• _Task item_
Your job is to set down the stretch of entries that opens with the line containing "This screenshot has height=383, width=782." and closes with the line containing "Select the Finance". Keep both end lines, copy each exactly, and add nothing.
-------- Information provided
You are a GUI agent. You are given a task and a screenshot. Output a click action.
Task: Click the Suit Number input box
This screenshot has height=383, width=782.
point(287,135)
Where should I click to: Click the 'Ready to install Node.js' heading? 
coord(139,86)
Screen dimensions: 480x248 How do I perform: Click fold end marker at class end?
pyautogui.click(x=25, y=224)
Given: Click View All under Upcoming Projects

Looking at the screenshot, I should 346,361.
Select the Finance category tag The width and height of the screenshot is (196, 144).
----------------
-------- Information provided
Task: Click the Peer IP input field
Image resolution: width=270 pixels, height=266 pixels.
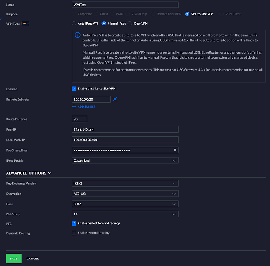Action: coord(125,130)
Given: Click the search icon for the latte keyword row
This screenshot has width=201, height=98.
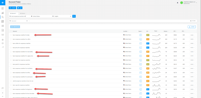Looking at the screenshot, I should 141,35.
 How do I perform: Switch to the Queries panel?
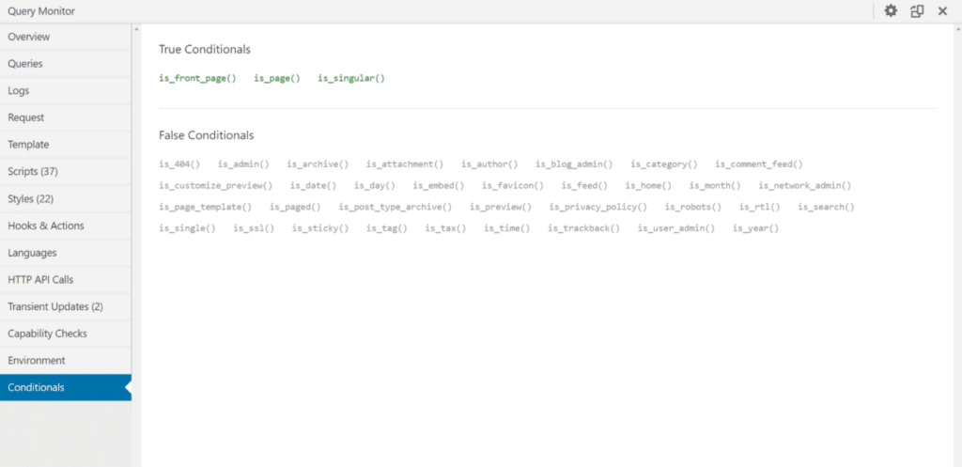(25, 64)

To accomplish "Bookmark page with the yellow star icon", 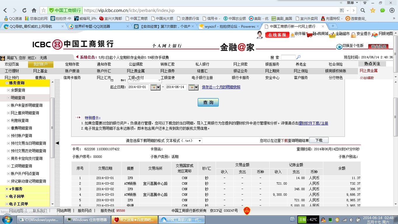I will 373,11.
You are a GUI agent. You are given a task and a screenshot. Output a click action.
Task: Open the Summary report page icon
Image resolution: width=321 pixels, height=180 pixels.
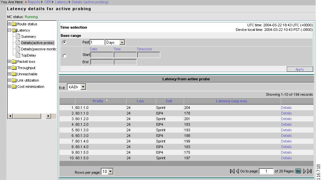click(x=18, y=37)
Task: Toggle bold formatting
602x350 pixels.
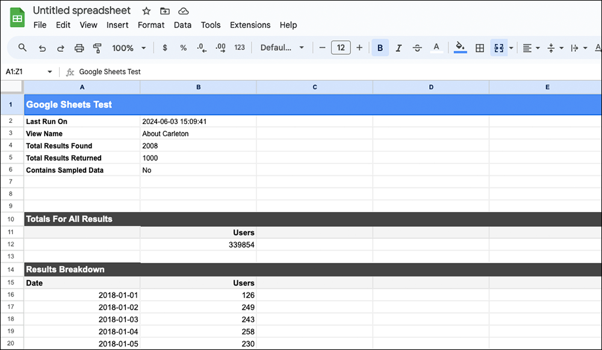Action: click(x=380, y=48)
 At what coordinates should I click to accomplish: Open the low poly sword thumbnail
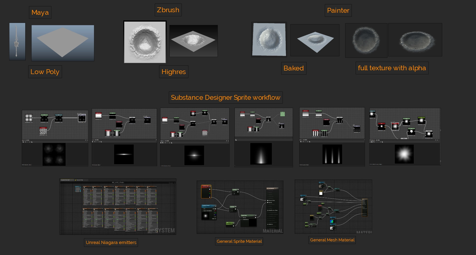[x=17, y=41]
----------------
• _Solution below_
This screenshot has height=383, width=782.
point(287,135)
Where should I click to: Click the 'Ready to install Node.js' heading? 
coord(139,86)
Screen dimensions: 480x248 How do I perform: Click fold end marker at class end?
pyautogui.click(x=25, y=224)
Given: Click View All under Upcoming Projects

Looking at the screenshot, I should 346,361.
Select the Finance category tag The width and height of the screenshot is (196, 144).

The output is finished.